Dallas — There is a giddy sort of excitement mixed with anxiety when we confront the humanity of our idols. Whether they be artists, religious figures, musicians, great leaders, or even our parents, in most cases the reality rarely matches up to the myth. However, sometimes elements of actual personhood can make a few even more transcendent.
Such is the case with The Mountaintop, Katori Hall’s warts-and-all treatment of Martin Luther King, Jr.’s last (not so) lonely night on earth spent in the Lorraine Motel in Memphis, Tenn. on April 3, 1968. The multi-talented and multi-accomplished Hall won a 2010 Olivier Award for Best New Play, reflecting Mountaintop’s London popularity. The play’s 2011 Broadway run (starring Samuel L. Jackson and Angela Bassett) garnered a more subdued critical reaction.
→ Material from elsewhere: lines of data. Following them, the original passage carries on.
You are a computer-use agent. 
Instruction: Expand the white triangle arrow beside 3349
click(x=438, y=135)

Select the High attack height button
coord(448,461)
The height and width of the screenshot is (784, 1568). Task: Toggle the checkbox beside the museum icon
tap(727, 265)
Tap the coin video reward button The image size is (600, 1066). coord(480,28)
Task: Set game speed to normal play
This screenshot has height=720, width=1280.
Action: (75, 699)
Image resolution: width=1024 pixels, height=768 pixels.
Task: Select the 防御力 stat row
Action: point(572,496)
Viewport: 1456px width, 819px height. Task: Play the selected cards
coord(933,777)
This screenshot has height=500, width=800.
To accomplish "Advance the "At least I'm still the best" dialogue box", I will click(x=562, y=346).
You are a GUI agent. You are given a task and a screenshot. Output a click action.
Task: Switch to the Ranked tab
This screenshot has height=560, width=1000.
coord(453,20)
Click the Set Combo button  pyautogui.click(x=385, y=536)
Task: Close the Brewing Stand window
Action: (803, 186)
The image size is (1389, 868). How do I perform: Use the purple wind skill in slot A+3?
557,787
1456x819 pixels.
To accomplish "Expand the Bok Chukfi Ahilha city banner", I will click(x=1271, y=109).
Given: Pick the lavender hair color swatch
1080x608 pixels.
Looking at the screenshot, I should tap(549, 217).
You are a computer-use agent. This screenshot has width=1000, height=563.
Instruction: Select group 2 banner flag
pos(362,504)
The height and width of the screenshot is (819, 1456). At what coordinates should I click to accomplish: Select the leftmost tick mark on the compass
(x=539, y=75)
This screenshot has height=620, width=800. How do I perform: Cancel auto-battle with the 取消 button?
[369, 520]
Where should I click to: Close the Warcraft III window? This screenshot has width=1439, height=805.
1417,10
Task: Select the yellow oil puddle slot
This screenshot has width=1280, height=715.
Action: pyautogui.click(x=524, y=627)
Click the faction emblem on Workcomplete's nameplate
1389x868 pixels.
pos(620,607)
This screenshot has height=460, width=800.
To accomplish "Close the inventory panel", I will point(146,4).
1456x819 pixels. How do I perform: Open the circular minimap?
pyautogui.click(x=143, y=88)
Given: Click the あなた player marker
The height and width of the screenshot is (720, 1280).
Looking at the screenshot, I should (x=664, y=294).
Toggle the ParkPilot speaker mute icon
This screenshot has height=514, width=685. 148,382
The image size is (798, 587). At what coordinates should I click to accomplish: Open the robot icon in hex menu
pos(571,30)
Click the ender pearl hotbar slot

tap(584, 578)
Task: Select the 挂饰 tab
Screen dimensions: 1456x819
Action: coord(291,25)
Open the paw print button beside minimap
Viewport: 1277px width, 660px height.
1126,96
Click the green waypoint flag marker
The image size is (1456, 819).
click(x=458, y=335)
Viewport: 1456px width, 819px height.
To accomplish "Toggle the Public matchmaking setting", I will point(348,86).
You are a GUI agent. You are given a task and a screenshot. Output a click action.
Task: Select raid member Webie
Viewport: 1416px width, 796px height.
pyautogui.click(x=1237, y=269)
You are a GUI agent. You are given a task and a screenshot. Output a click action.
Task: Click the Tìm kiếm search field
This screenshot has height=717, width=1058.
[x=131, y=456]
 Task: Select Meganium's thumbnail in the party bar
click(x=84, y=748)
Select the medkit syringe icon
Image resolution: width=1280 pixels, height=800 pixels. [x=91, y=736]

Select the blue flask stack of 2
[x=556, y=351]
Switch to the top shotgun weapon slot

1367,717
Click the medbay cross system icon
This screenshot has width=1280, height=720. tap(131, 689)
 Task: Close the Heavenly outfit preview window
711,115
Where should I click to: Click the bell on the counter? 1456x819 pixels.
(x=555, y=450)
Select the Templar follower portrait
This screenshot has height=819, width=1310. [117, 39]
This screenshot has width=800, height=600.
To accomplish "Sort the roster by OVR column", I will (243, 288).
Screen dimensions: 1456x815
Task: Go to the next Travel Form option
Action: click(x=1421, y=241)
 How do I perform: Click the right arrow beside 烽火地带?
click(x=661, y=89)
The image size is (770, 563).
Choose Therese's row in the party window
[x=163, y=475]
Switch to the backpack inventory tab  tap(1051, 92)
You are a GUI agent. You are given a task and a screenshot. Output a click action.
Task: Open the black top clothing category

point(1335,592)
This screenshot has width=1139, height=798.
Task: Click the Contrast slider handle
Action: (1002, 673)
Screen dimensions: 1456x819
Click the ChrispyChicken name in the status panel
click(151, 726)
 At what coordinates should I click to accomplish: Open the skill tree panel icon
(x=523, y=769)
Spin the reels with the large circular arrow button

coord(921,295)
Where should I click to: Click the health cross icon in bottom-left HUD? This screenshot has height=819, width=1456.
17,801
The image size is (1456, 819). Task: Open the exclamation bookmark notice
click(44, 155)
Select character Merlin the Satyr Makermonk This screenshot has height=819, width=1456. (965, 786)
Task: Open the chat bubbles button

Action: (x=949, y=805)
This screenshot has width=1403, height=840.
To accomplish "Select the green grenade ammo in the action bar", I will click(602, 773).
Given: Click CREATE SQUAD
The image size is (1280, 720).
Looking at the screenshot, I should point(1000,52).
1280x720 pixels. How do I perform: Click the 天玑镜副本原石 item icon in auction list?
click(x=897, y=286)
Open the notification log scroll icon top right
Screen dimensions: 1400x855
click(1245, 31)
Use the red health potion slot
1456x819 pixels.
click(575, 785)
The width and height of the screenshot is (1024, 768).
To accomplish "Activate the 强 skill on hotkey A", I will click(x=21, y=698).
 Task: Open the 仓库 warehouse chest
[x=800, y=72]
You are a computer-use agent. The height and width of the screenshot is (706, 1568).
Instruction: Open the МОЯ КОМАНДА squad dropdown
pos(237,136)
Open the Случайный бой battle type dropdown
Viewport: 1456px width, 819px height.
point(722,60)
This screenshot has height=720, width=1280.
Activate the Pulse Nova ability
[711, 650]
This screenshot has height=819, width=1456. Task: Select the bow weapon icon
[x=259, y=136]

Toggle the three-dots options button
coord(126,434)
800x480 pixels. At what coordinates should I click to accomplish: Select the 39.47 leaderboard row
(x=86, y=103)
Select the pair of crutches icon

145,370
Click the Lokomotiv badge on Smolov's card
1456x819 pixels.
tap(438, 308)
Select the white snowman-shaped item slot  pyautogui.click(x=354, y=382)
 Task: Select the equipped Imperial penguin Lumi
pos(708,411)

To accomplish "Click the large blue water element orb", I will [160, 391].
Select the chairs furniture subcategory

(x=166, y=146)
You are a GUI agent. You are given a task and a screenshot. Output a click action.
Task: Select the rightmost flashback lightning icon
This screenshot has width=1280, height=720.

Hall’s play is an intimate look at a humanized Dr. King who, in her fictionalized account, is a sweating, chain-smoking, smelly-footed man who lies to his wife and flirts with other women. It’s a precarious conceit that requires all of the extremely limited elements (two actors, 85 minutes with no intermission, and one set) to work in perfect concert.
Dallas Theater Center’s crackling production, directed with a warm touch by Akín Babatundé, comes mighty close to scaling that mountain.
The play begins with a silhouette of a man crouched over in darkness, as the lights come up we recognize the man as Dr. King (Brierley Resident Acting Company member Hassan El-Amin) because of that famous cadence and accent. It’s a stormy night, and he is suffering from paranoia (justified), a cough, and the lackluster turnout for his “I’ve Been to the Mountaintop” speech in support of the sanitation workers’ strike.
Camae (Southern Methodist University MFA student Tiana Kaye Johnson), a hotel maid on her first day, joins the reverend after he orders up some coffee. She is initially starstruck by Dr. King, but her spunky precocity soon asserts itself in their flirtatious conversations about love, civil rights, oratorical skill, and the life hereafter. It may not sound like much, but these two actors in one room for the entire play is more than enough.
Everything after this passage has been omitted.